Monte Carlo Simulation on Timeline
Summary
- Tests a withdrawal strategy across 1,000 simulated market scenarios.
- Generates unique sequences of returns and inflation based on user-defined inputs.
- Uses a Geometric Brownian Motion framework to model portfolio behaviour.
Description
Timeline’s Monte Carlo analysis evaluates how a retirement plan might perform under a wide range of potential market environments. For a 30-year retirement, the system generates 1,000 distinct 30-year scenarios, each with different sequences of annual returns and inflation derived from the selected assumptions.
The simulation is based on a Geometric Brownian Motion (GBM) model, where asset prices are assumed to follow a log-normal distribution. This allows the model to produce realistic return paths while incorporating both expected return and volatility.
It is important to note that inputs drive outputs. While Timeline provides long-term historical defaults, advisers are responsible for ensuring that capital market assumptions are reasonable and appropriate for the client’s portfolio. Expected returns should be input as arithmetic means. Using geometric returns would effectively double-count volatility drag, since geometric returns already incorporate that effect.
Aggregate Portfolio Returns
The annual estimates for the portfolio aggregate return and volatility are used within the simulation model to produce monthly returns for the portfolio.
Bear in mind that if one uses geometric returns as inputs in Monte Carlo, the projection will essentially count the impact of 'volatility drag' twice. This is because geometric returns already include volatility drag. Accordingly, we strongly recommend using the arithmetic mean for the expected returns input.
Asset Level Return
Timeline uses historical data going back to 1915 for all the major asset classes' indices to calculate the estimates for the arithmetic mean return and volatility.
The portfolio mean return is calculated as a weighted average, based on asset allocation, of the historical mean returns of the underlying assets and the portfolio volatility is calculated using Markowitz's model.

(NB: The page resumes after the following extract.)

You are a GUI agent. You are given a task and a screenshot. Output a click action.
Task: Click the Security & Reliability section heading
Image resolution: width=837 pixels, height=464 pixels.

For the correlation of the asset classes, we use the historical mean correlation for each combination of assets in the portfolio. To do so, we first calculate the correlation matrix for every monthly rolling scenario based on the years of simulation.
Conclusion
Monte Carlo simulation in Timeline provides a forward-looking stress-testing framework built on statistically generated return sequences. Its effectiveness depends entirely on the quality of the input assumptions. When grounded in evidence-based capital market expectations, Monte Carlo complements historical analysis by testing retirement plans across thousands of plausible, but unseen, future paths.